- [PROBLEM DETAILS] Which lines in the item position entries below contain the word "Pick"? Single out each one and copy it in full.

[Item position entries]

#####

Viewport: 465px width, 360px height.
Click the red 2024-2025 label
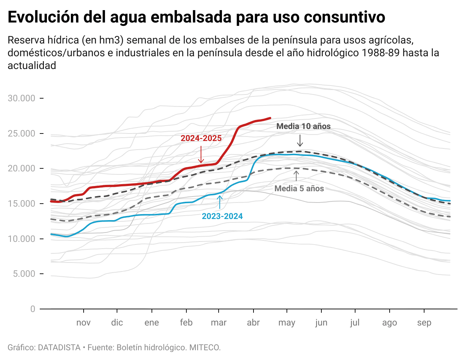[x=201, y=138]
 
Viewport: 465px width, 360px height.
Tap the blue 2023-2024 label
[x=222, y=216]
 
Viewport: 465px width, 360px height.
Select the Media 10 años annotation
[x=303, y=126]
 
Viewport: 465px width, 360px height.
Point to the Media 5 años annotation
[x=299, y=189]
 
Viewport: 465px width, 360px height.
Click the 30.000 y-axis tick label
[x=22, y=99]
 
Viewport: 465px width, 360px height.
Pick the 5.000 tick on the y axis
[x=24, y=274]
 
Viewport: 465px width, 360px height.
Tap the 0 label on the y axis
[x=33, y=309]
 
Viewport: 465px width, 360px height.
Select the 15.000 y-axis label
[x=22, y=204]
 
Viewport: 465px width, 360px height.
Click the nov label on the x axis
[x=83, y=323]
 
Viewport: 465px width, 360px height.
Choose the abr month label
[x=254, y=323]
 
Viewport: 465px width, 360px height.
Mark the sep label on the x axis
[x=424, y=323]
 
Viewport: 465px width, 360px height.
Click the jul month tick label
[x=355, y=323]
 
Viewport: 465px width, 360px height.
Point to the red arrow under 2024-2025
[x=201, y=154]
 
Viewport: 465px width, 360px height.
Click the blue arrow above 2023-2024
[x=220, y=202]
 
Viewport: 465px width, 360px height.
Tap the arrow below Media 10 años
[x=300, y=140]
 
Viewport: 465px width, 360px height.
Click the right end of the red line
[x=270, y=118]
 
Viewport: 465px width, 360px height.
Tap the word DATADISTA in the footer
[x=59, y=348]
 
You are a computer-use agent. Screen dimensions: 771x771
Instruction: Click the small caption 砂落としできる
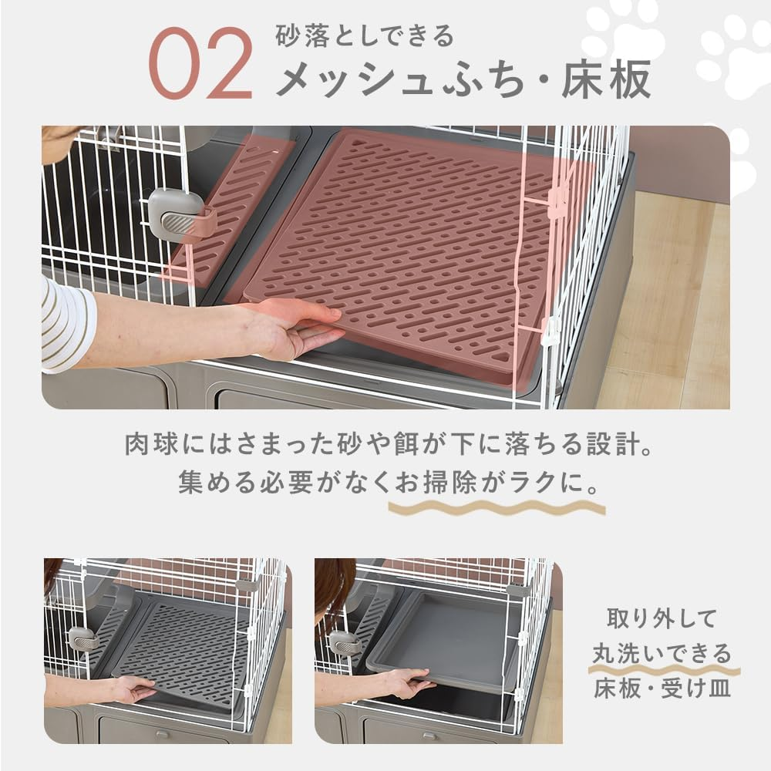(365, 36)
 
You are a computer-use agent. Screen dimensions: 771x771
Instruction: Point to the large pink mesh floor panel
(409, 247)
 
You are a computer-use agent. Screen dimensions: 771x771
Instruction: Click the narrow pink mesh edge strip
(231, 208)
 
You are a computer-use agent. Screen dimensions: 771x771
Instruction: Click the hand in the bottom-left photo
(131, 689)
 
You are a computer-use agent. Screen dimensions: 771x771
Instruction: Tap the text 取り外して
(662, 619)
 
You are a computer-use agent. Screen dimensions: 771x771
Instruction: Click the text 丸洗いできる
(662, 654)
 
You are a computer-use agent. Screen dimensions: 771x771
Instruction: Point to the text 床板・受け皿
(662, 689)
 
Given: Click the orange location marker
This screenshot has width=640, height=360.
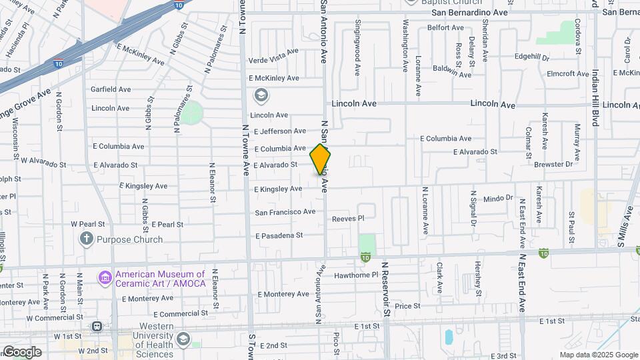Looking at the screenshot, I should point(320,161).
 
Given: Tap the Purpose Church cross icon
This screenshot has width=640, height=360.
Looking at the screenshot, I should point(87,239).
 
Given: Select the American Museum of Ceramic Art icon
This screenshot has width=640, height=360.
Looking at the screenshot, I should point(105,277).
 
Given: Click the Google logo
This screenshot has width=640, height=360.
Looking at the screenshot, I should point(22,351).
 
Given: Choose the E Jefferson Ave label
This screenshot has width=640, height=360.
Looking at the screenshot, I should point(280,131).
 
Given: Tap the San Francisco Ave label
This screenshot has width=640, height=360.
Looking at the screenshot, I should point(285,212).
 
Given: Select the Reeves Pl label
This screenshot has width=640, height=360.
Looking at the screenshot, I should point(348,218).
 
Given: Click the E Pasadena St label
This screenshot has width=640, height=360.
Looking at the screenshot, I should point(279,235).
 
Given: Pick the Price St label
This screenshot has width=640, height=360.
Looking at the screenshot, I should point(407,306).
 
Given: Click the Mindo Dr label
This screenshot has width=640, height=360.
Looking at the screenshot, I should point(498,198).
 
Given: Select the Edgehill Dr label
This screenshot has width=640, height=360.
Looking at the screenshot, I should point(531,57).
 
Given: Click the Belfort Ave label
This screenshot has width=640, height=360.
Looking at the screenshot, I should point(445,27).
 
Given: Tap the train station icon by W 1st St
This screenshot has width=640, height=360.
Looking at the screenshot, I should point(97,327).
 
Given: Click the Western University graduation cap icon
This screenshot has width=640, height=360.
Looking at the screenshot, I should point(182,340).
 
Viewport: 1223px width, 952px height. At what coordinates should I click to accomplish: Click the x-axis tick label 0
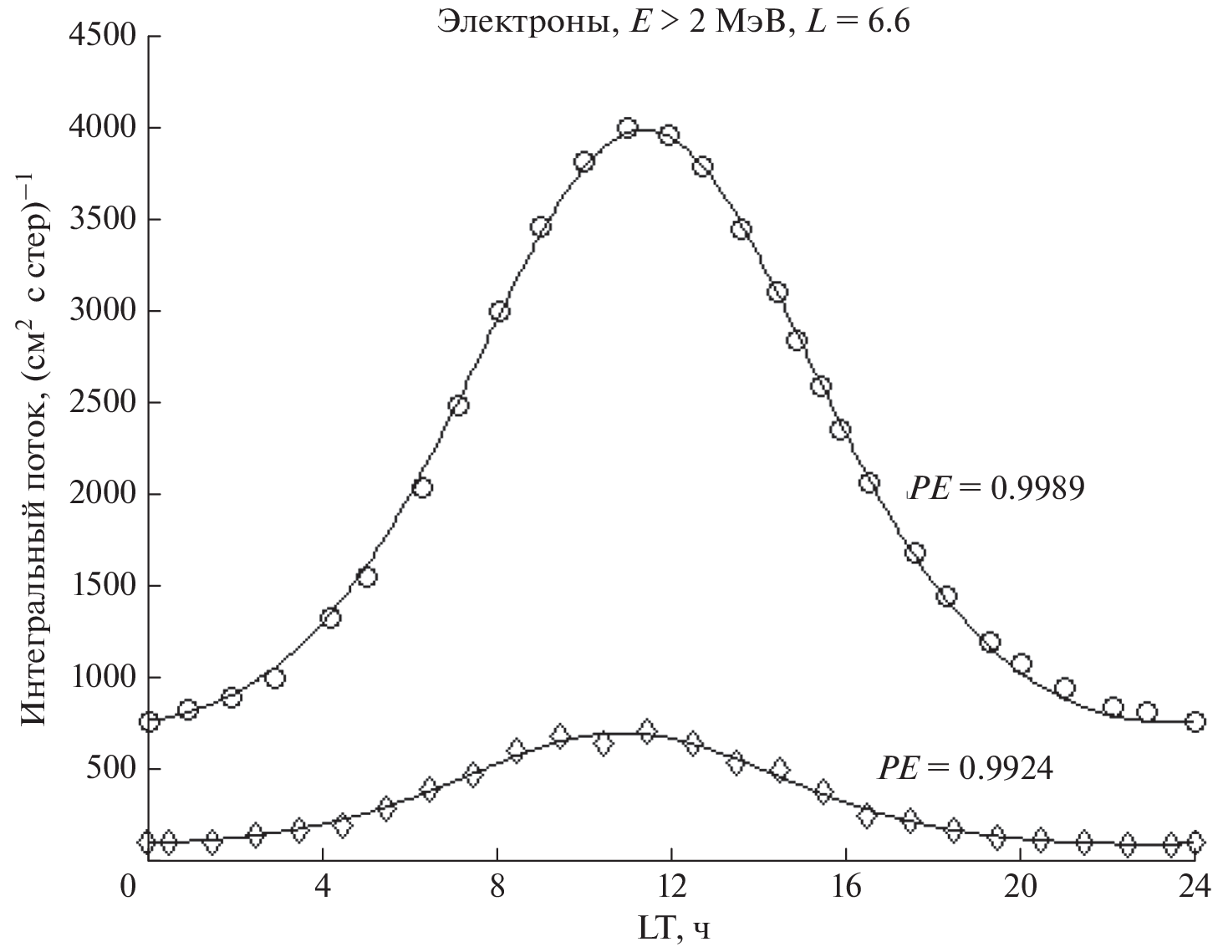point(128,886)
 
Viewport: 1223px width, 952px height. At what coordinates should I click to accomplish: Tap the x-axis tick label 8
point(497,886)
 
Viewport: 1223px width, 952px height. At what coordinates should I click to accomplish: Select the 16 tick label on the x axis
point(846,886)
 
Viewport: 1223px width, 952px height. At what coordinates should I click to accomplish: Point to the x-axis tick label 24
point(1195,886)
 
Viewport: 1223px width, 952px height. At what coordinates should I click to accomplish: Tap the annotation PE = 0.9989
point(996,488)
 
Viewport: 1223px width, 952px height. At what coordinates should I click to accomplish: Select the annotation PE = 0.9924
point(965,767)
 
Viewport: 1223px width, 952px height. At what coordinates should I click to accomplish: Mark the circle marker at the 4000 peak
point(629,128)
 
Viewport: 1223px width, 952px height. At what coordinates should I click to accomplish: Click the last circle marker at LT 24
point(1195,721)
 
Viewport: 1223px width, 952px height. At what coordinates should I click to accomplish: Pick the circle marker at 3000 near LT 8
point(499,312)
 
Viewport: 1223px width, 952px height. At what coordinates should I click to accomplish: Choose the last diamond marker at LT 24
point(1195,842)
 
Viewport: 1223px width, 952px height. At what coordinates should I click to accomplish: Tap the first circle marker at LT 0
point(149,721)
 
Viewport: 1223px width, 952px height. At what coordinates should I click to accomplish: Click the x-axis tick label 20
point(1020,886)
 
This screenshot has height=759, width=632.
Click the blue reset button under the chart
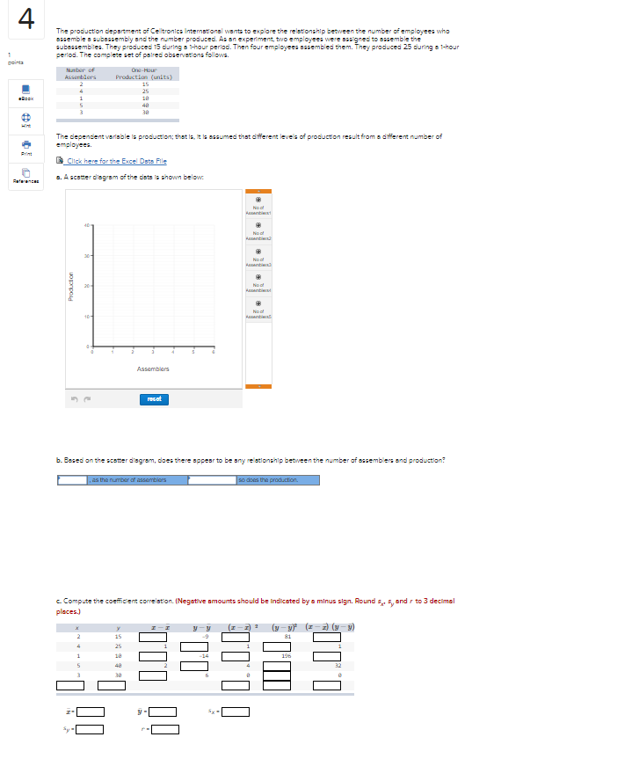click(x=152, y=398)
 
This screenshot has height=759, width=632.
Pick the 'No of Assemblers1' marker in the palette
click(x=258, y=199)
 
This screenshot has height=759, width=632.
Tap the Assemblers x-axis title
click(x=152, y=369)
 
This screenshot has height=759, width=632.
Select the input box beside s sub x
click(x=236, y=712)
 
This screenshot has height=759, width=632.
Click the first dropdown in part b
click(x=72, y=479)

#####

- [REPLY]
Pick the 5.000 tick on the y axis
Given: Pick the Price St label
Viewport: 1223px width, 952px height. At what coordinates should I click to accomplish: Pick the circle marker at 3000 near LT 8
Pick the 'No of Assemblers1' marker in the palette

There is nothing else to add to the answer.